Os militares dos Estados Unidos informaram que, na terça-feira (17), realizaram um ataque aéreo no Estreito de Ormuz, utilizando bombas GBU-72, conhecidas como ‘bombas antibunker’. Essas bombas, com peso de 2.300 kg, são projetadas para atingir estruturas fortificadas e só explodem ao alcançarem o alvo.
O ataque teve como alvo instalações subterrâneas que abrigavam mísseis de cruzeiro antinavio iranianos, considerados uma ameaça à navegação internacional na região. As bombas lançadas foram descritas como munição de penetração profunda, com um militar afirmando que se tratava das GBU-72 Advanced 5K Penetrator.
A GBU-72 é uma evolução da GBU-28, testada pela primeira vez em 2021. Este armamento é capaz de atravessar camadas espessas de concreto e detonar abaixo da superfície, concentrando o impacto no alvo e reduzindo danos ao redor. A Força Aérea dos EUA não divulga a capacidade de penetração das GBU-28 e GBU-72, mas a GBU-28 supostamente poderia penetrar mais de 45 metros de terra e 4,5 metros de concreto armado.
Além de sua letalidade, a GBU-72 é mais precisa, utilizando um kit de orientação conhecido como Joint Direct Attack Munition (JDAM), que permite ataques em qualquer condição climática. O sargento Zachary Schaeffer, do 57º Esquadrão de Munições, destacou que a bomba é guiada por GPS, permitindo que o alvo seja atingido independentemente das condições meteorológicas.
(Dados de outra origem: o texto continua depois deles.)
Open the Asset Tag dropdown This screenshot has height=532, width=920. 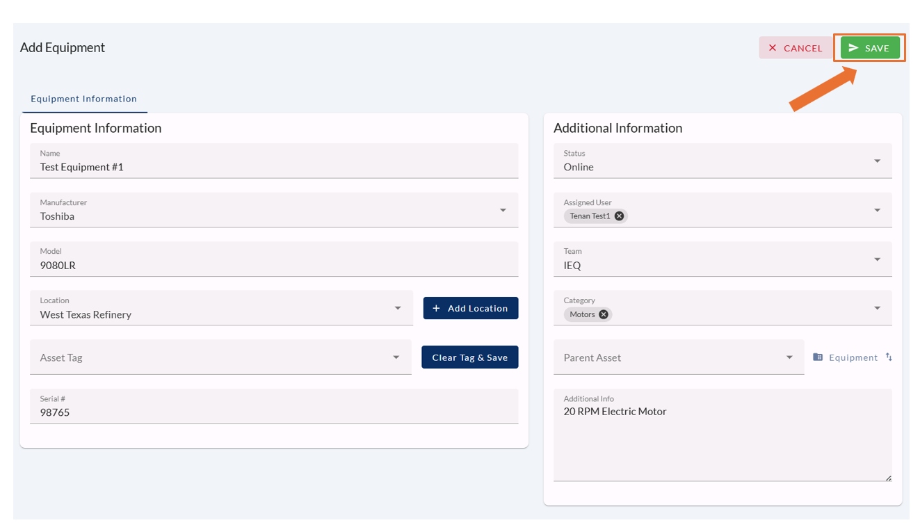tap(396, 357)
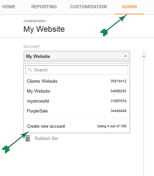Go to the CUSTOMISATION tab
Viewport: 154px width, 176px height.
pyautogui.click(x=88, y=7)
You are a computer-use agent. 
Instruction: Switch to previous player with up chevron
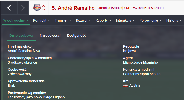[x=44, y=6]
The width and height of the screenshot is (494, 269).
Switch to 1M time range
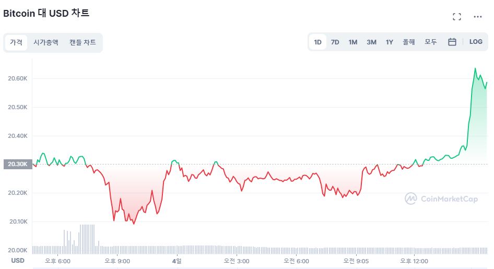click(x=353, y=42)
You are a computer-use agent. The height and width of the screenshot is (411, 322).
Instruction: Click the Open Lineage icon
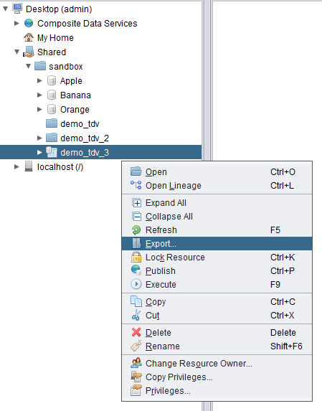pos(136,185)
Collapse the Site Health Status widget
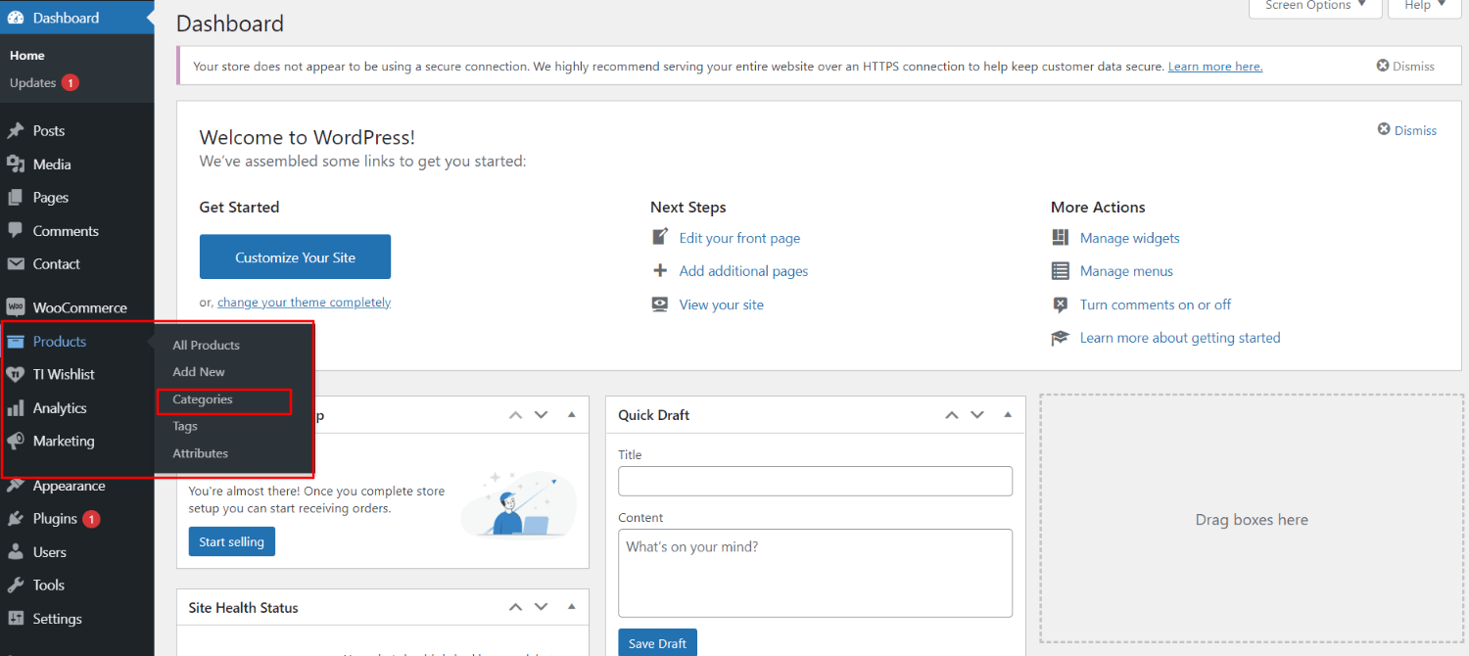The height and width of the screenshot is (656, 1469). pyautogui.click(x=571, y=608)
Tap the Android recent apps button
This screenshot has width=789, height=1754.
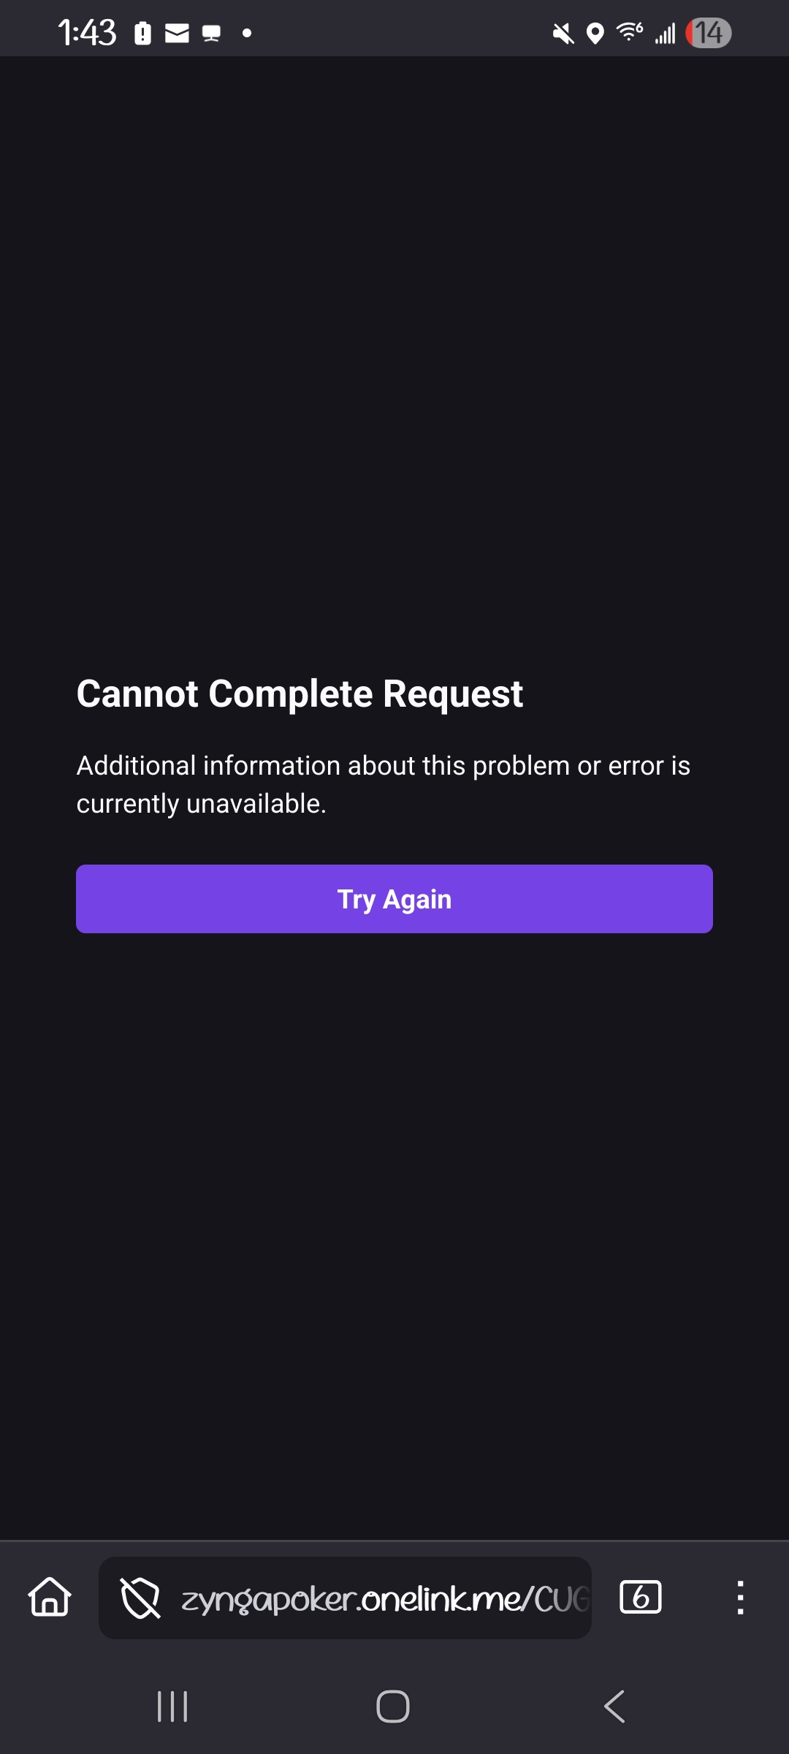[172, 1706]
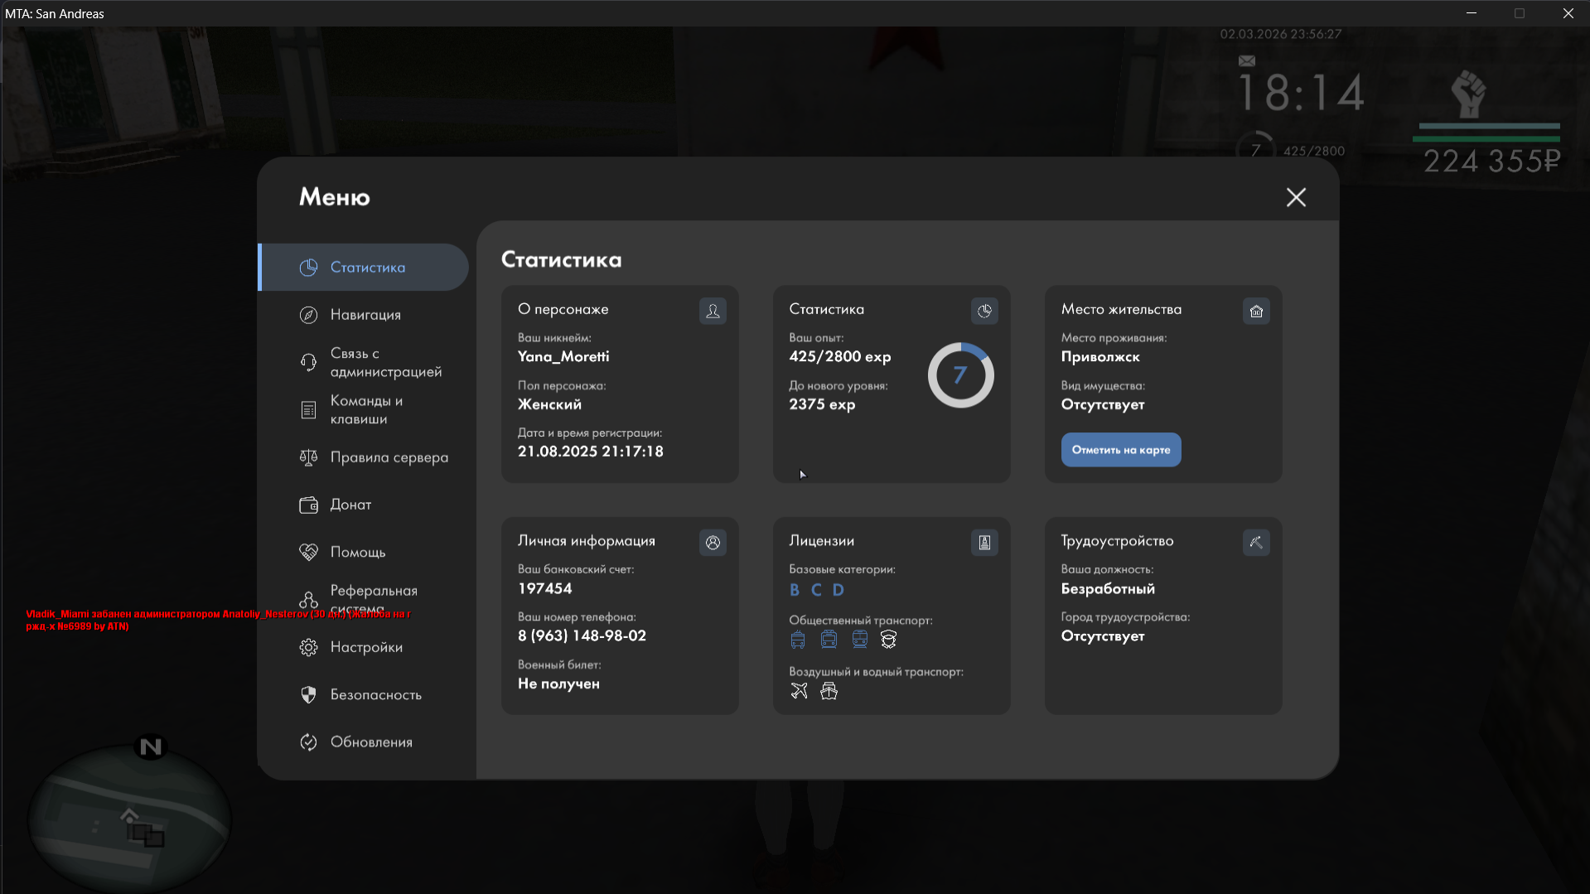Click the level 7 circular progress ring

[x=960, y=375]
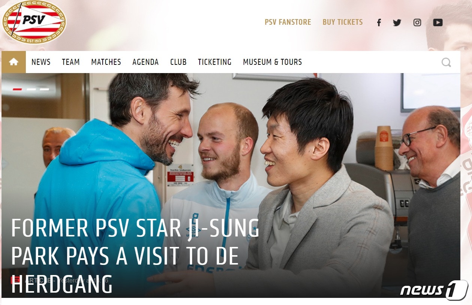Viewport: 472px width, 305px height.
Task: Expand the CLUB menu
Action: [x=178, y=62]
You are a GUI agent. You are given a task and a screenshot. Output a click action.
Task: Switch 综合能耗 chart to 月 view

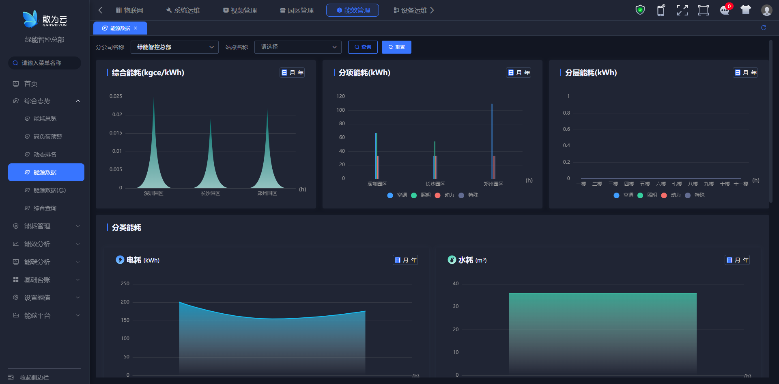pos(293,73)
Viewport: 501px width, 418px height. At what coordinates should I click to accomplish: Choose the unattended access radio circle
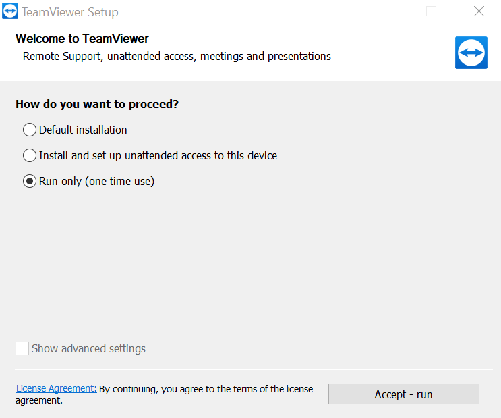click(x=30, y=155)
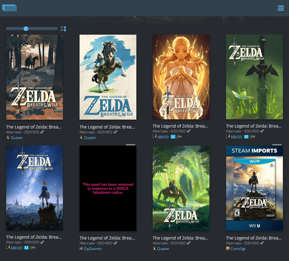This screenshot has width=289, height=261.
Task: Open ZipZoomin's profile link
Action: [x=93, y=249]
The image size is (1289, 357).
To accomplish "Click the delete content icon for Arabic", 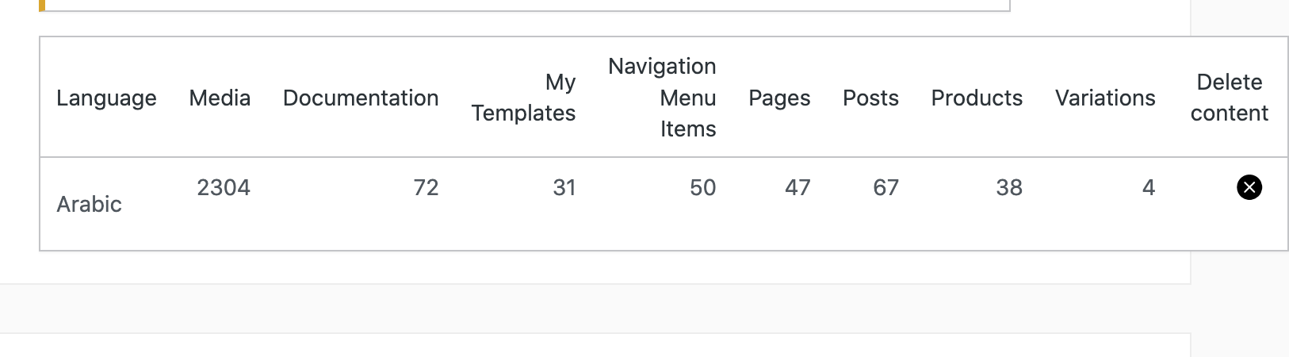I will (x=1249, y=187).
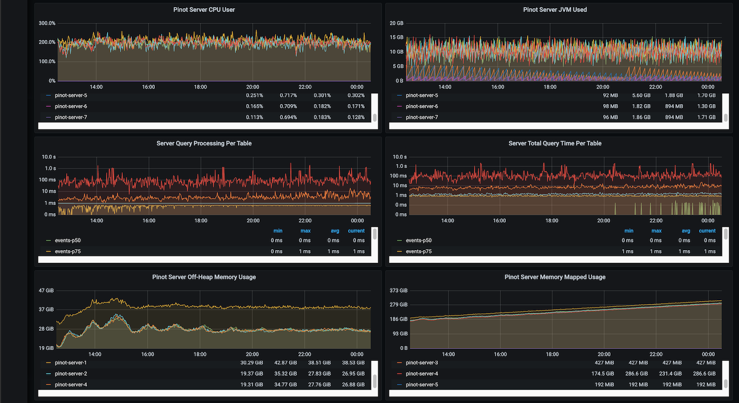
Task: Open the Server Total Query Time Per Table title menu
Action: (x=554, y=144)
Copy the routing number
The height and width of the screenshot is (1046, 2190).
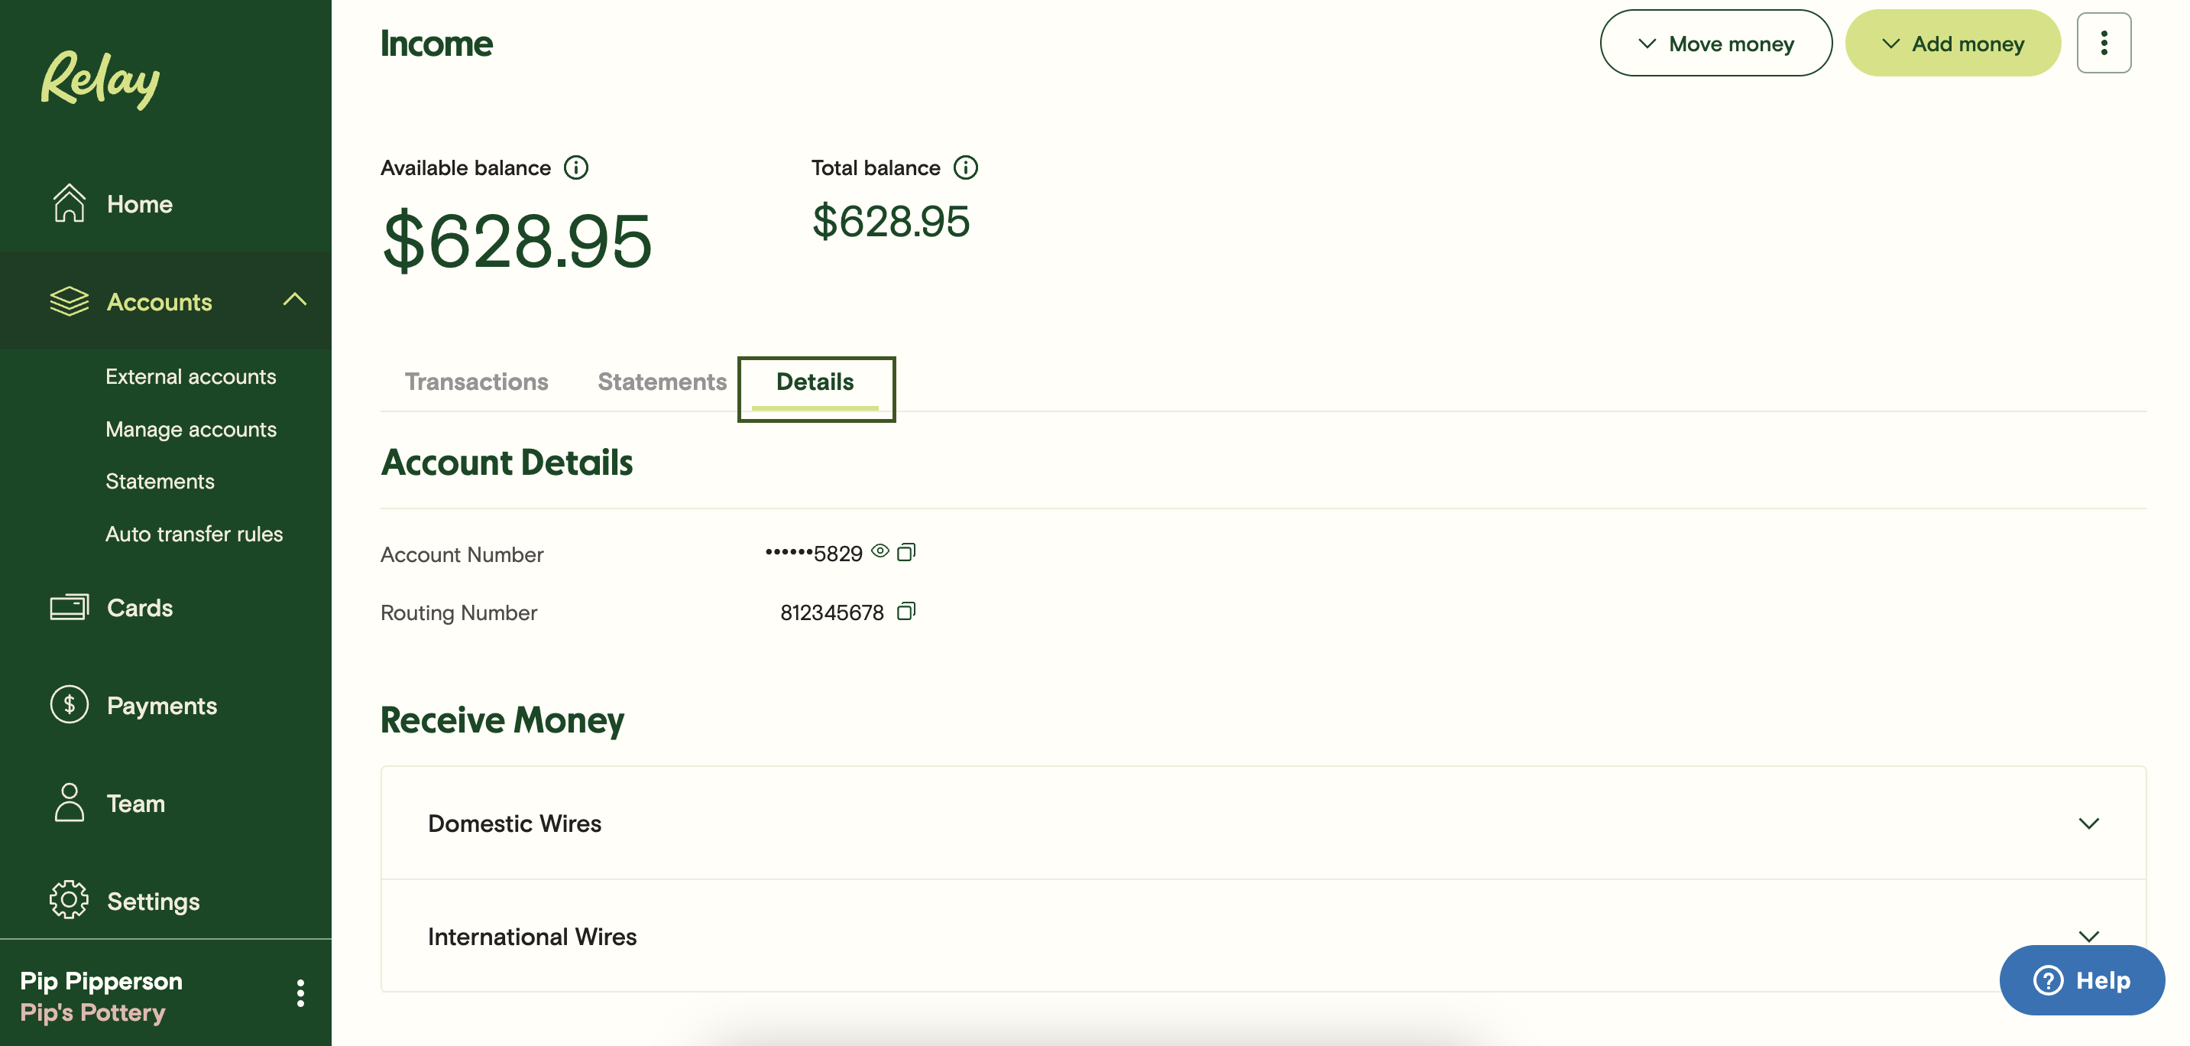pos(906,611)
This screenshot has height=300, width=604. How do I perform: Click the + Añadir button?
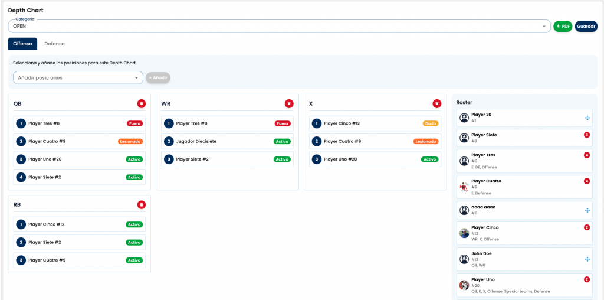click(x=158, y=77)
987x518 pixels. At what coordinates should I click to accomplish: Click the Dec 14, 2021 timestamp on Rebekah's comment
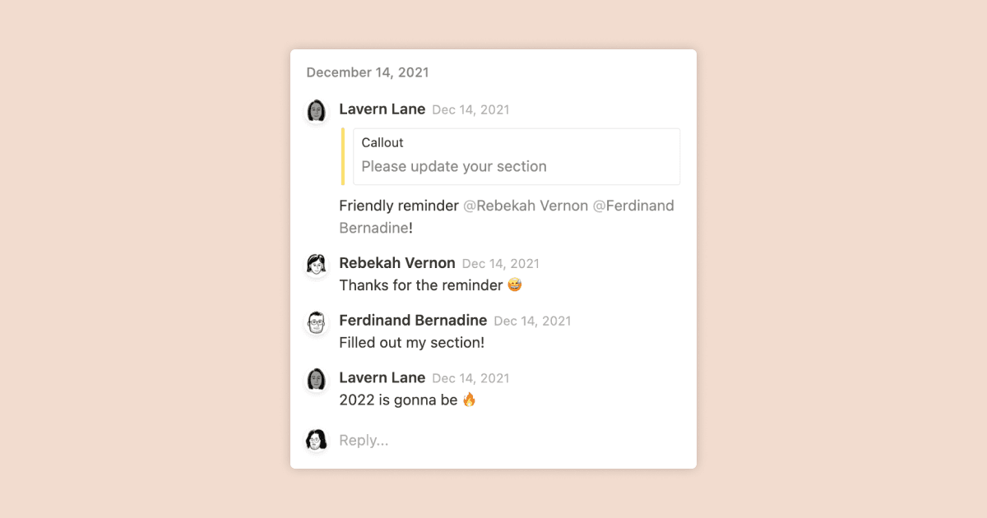coord(501,263)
O custo estimado da GBU-72 é de 288 mil dólares por unidade. Em comparação, a GBU-57, uma bomba ainda mais poderosa, pesa 13.600 kg e é lançada apenas por bombardeiros B-2 Spirit. A GBU-57 foi utilizada em ataques contra instalações nucleares iranianas em junho de 2025 e é capaz de penetrar até 60 metros para atingir seus alvos.
Os ataques no Irã marcaram o primeiro uso em combate da GBU-72, que representa uma parte significativa do arsenal militar dos EUA na região.